WORK TO BE COMPLETED: Please count the lines in the records below that contain the string "pyautogui", and give only that number.

MATERIAL SUPPLIED:
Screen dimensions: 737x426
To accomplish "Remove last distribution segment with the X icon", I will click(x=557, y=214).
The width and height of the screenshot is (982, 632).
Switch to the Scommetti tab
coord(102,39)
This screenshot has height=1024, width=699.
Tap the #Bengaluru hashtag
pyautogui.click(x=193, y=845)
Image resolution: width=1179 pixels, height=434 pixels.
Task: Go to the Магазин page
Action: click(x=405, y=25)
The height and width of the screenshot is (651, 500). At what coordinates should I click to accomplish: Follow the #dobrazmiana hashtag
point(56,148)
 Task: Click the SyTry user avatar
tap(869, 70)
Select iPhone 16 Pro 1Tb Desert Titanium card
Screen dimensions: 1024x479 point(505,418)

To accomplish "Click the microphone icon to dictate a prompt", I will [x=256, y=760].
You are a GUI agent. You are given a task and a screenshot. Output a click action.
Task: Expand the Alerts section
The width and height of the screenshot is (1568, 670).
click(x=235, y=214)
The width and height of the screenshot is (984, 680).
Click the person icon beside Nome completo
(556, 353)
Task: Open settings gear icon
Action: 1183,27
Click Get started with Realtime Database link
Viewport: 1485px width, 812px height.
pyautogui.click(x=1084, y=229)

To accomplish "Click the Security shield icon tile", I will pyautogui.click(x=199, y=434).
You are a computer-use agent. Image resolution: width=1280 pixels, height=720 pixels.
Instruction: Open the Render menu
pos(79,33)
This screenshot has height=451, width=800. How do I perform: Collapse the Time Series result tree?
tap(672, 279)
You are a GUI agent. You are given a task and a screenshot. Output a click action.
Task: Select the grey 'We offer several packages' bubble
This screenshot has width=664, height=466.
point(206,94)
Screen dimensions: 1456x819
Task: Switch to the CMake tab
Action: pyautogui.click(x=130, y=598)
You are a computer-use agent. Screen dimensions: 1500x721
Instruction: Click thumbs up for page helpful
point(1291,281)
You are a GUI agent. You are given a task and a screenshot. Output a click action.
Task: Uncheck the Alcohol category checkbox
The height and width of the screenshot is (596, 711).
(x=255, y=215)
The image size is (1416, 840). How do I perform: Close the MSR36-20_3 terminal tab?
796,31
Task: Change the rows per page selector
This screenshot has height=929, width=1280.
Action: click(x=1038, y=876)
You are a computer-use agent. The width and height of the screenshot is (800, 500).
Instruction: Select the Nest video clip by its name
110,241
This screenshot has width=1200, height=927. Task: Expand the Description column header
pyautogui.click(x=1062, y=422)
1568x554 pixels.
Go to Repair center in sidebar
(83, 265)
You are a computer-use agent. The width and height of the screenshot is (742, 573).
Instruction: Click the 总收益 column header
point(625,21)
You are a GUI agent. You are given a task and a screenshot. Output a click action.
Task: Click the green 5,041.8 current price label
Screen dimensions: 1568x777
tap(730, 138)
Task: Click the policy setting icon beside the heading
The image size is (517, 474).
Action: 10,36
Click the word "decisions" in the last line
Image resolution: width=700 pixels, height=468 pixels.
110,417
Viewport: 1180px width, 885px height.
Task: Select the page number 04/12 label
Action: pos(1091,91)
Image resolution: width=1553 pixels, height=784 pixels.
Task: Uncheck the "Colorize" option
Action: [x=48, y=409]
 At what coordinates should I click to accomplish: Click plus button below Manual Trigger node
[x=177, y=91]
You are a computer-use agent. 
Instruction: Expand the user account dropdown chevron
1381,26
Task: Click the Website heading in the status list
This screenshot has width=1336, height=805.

RESPONSE TO THE TASK: 5